Nelle officine e nei servizi pubblici la situazione risente dello stato d'animo del paese. L'on. Montemartini, deputato socialista, solo perché nel gennaio precedente si era dichiarato contrario allo sciopero ferroviario è scacciato dal treno dal personale di servizio quando a Milano infierivano fatti sanguinosi durante le proteste per i fatti di Ancona; in quei giorni le dimostrazioni assunsero in Via Dante l'aspetto di una vera battaglia civile con morti e feriti. In Puglia continua la caccia ai proprietari culminante in alcuni assassini. E' lo scatenamento del socialismo anarchico ammantato dalla bandiera della Repubblica sociale dei repubblicani storici, e questa situazione incomincia ad influire sui nostri rapporti internazionali e lo Stato è in carenza. Non può essere forte all'esterno una nazione in dissolvimento all'interno. I fatti di Ancona rivelano chiaramente che la propaganda bolscevica e repubblicana incomincia ad investire la disciplina dell'esercito.

(1) Giolitti era caduto il 9 marzo 1911 dopo un voto sul progetto di legge per le spese dell'impresa libica, voto nel quale egli non aveva chiesto la fiducia e che gli dette una strapotente maggioranza: 361 voti contro 83 Improvvisamente i radicali - che pure erano al governo - decisero di togliergli il loro appoggio: essi pretendevano che Giolitti facesse una politica di favore per il loro partito distaccandosi dai liberali. Si dimisero i ministri ed i sottosegretari dissidenti e Giolitti presentava al Re le dimissioni malgrado potesse disporre di una grande maggioranza. Crisi extra parlamentare che - data l'impotenza dei radicali - sboccava nella soluzione Salandra con un ministero liberale confortato dall'appoggio della maggioranza giolittiana.

(2) Giolitti era stato soprannominato « bolscevico dell'Annunziata » perché decorato del Gran Collare omonimo e per avere assecondato il programma della Monarchia che tendeva all'assorbimento delle sinistre.

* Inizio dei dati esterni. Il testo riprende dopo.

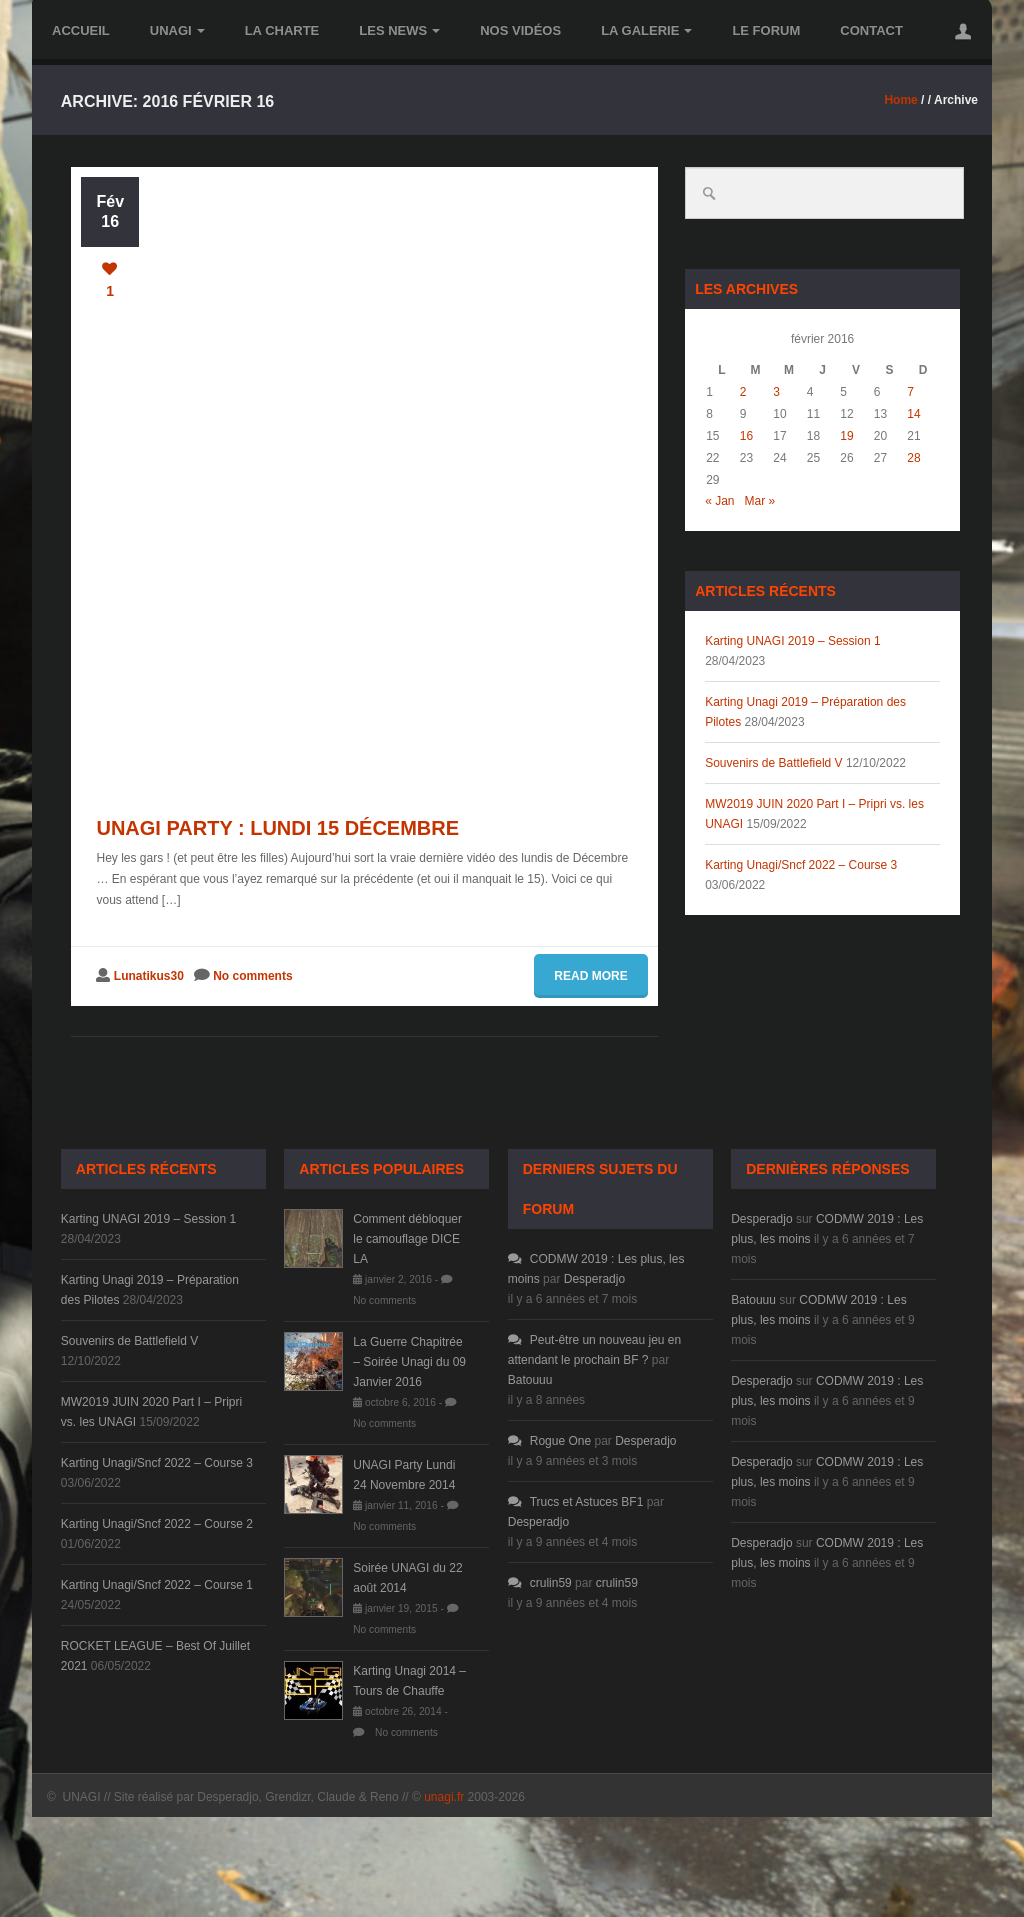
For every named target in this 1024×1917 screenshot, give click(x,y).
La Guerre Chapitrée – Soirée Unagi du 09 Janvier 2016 (409, 1362)
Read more (590, 976)
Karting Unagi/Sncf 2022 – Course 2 (157, 1524)
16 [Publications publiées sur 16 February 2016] (746, 436)
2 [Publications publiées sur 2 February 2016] (743, 392)
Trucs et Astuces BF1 (576, 1502)
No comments (252, 976)
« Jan (719, 501)
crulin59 (540, 1583)
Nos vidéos (520, 30)
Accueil (81, 30)
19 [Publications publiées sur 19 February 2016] (846, 436)
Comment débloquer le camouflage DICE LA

(3) Il 10 luglio Ala Camera Giolitti aveva dichiarato: «Più volte ho parlato dell'Albania, ed ho sempre detto che vogliamo l'indipendenza assoluta di quel paese. lo ho sempre sostenuto che l'indipendenza dell'Albania è un interesse italiano, e tornando a questo posto non ho fatto altro che riprendere una linea di condotta già da molti anni sostenuta con fervore ».